This essay hit academic ethics----- like--- a ----bomb. It basically blew the stuffing out of the makeshift, ethically minimalist house of cards known as modern moral philosophy.
It remains a dilemma even today. Classic "Natural Law" philosophers maintain that moral law can be discovered by human reason, on the basis of a deep enough and wide enough examination of what it means "to be human" and what behaviors form the basis of true human flourishing (as persons, and as societies.)
But the problem seems to be that many people do not take a "deep enough and wide enough" view of what it means "to be human." Aristotle, Gautama Siddhartha, Marcus Aurelius, and Confucius tried, and we wouldn't do badly to look into what they wrote. Much of it embodies the "natural virtues," (courage, truthfulness, and so forth) and is naturally honorable.
But I fear that modern cultures have fallen far below the best of classical pagan antiquity. It would be hard for us --- on the basis of our secular culture, absent the Divine Judeo-Christian heritage --- to aspire to, or even recognize, Aristotelian virtue.
P.S. anybody else here interested in Anscombe? I have something real interesting I could send you.
Thanks for the ping!
Take my word for it, MHGinTN, the destination is worth the journey.
Take my word for it, MHGinTN, the destination is worth the journey.
I'm interested.
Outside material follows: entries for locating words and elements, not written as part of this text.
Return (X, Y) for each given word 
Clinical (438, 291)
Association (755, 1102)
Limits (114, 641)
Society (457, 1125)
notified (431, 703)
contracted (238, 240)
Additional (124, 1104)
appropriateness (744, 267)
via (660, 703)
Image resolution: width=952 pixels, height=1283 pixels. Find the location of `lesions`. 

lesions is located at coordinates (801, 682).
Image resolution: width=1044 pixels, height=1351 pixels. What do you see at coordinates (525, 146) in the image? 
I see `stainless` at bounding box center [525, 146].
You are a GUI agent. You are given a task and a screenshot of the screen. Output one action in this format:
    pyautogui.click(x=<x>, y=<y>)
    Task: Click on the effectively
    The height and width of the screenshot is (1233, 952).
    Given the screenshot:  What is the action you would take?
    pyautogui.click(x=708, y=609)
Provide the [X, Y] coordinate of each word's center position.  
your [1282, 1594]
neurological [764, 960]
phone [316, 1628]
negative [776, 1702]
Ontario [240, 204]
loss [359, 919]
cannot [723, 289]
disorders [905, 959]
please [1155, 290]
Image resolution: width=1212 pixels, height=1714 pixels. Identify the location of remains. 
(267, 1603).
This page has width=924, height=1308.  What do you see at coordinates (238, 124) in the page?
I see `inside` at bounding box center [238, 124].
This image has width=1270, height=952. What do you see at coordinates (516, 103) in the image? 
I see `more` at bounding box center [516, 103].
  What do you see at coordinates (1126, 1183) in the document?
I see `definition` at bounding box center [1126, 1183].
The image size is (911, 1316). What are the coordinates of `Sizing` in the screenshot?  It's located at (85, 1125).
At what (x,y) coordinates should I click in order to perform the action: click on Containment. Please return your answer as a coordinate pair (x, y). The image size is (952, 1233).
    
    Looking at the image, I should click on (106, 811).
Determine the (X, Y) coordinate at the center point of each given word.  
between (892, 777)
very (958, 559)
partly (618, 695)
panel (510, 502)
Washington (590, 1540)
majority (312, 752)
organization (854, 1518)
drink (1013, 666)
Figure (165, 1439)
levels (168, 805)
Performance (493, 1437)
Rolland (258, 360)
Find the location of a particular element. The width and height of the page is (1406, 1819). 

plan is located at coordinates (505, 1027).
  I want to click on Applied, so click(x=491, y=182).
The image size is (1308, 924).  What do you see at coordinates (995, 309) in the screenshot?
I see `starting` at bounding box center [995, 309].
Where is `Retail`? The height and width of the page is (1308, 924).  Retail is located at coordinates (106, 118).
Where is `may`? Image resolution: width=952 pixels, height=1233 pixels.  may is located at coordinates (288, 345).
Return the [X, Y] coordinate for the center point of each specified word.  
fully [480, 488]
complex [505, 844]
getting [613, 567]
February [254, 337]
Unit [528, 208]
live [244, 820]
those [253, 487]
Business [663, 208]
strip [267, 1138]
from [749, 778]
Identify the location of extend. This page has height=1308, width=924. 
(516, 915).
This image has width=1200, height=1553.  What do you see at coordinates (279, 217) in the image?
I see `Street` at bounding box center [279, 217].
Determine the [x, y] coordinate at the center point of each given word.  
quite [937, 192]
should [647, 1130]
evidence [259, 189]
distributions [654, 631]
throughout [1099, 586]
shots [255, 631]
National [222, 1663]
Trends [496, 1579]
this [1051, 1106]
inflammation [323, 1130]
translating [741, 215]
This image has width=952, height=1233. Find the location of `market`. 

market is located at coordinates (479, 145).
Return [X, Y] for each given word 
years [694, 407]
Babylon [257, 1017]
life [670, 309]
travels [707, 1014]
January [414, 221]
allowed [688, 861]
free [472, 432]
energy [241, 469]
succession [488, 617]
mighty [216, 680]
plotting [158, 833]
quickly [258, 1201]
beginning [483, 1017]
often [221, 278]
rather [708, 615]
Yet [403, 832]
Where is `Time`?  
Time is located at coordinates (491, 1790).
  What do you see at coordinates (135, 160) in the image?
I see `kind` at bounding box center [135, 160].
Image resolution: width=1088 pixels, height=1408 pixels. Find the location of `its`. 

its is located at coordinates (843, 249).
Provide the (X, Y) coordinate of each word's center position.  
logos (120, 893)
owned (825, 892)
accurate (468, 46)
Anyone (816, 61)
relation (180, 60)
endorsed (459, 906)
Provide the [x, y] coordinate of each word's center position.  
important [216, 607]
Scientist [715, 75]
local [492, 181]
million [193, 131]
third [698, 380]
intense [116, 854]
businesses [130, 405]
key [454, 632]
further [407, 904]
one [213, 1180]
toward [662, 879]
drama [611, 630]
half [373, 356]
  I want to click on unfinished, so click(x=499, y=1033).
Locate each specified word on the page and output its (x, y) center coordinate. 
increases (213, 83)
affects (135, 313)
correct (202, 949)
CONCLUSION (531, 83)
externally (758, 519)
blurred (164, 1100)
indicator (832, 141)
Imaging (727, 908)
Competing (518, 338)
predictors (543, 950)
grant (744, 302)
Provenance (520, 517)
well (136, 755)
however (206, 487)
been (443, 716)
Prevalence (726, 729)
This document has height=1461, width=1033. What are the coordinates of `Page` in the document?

It has been years since I dove into the "footless stocking without any leg" of modern moral philosophy and I enjoyed reading Leff's treatise... what ya got?
(Substituting the word veridical or veriferous for valid, that is.)
Please send me the additional materials.
I understand that I am under no obligation and that no salesman will call; but if I do not cancel within 30 days I may be billed a low monthly service fee of $5.95 (not valid in Alaska, Hawaii, or Kenya); and that I should always close the cover before striking. This material printed or recycled electrons. No philosophers were hurt in the production of this message.
Perhaps I could download it and read it that way. I read five or six pages but was developing a headache from eye strain.
Okay, I’ve read it all now. And God help us.
Your task for class reminds me of a question posed by a teenager in my Bible Study class, and the struggle I had in trying to come up with not only a coherent answer but the correct answer.
Her question was: 'How can a God of love allow such evil things to happen to the creation He loves, to the innocent in His created universe?... Does it mean that a God of love is coming up short, unable to prevent such atrocities?'
It is easy to pass the question off with a sweeping 'Because God made the universe the way it is, not the way we would want it to be.' It is a far deeper task to come up with the most succinct response that is correct, which is, 'If God the Creator became entwined in responding to every act of evil, the God Who created all would be subject to the vagaries of the creation and thus diminished in sovereignty.' Combining that notion with teaching on the role of free will and choosing right or wrong is why I really enjoyed that class so many years ago.